**Exercise details:** Would you return the data below exactly as it stands, with every picture left out?

Stored data entries:

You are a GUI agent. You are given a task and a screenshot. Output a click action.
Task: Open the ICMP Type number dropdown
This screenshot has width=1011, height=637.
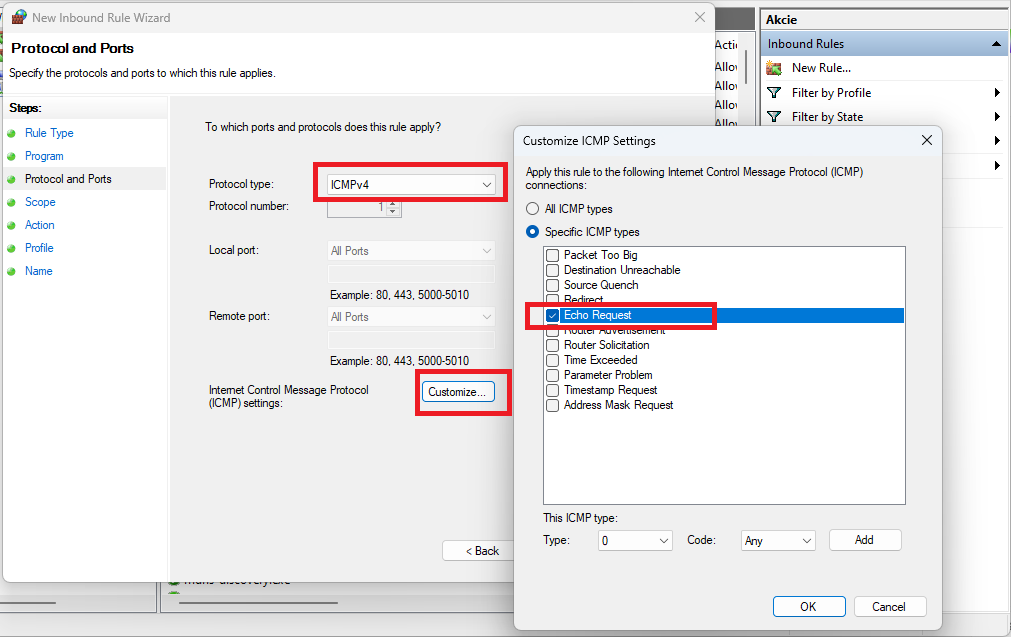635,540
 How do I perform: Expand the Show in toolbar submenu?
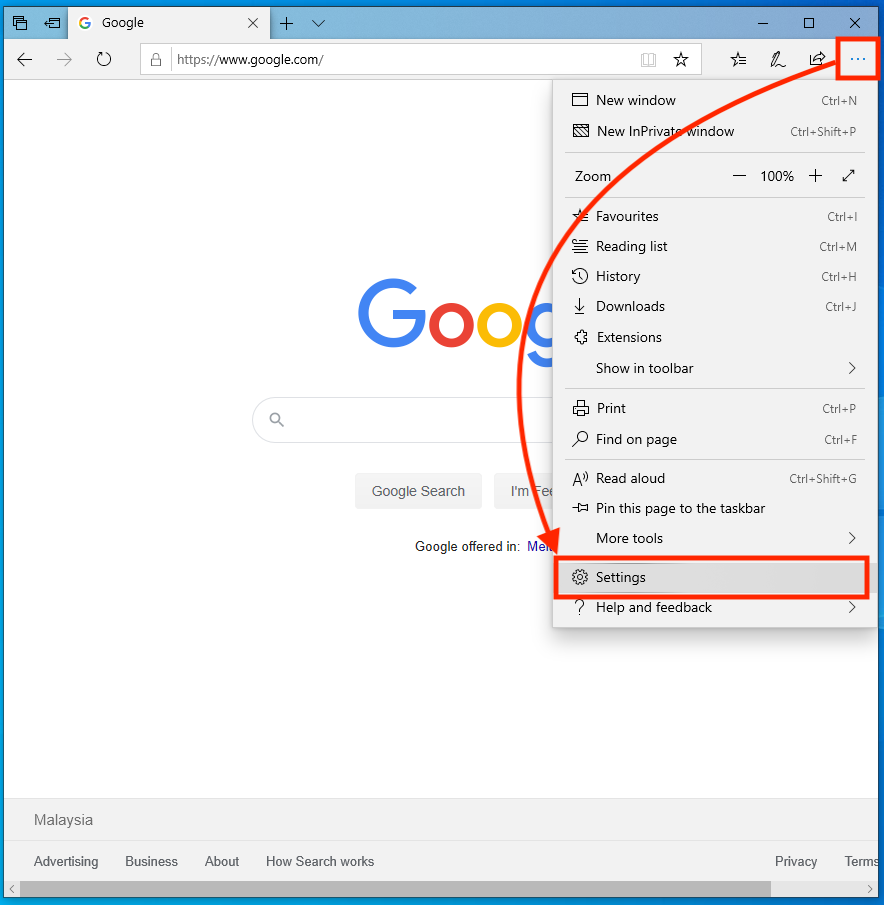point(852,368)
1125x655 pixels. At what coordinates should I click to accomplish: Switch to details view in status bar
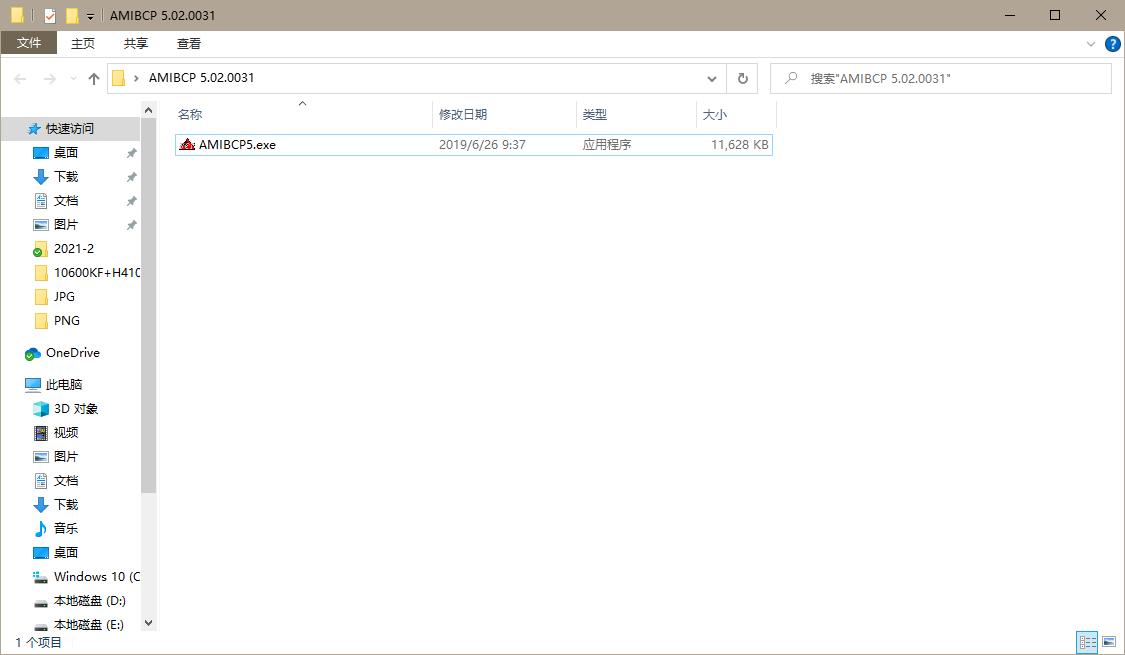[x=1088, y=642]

**Result:**
You are a GUI agent. You are given a task and a screenshot. Output a click action.
Task: Open the ICMP Type number dropdown
This screenshot has width=1011, height=637.
635,540
 How do I perform: Expand the Show in toolbar submenu?
point(852,368)
1125x655 pixels. At what coordinates should I click to accomplish: Switch to details view in status bar
[x=1088, y=642]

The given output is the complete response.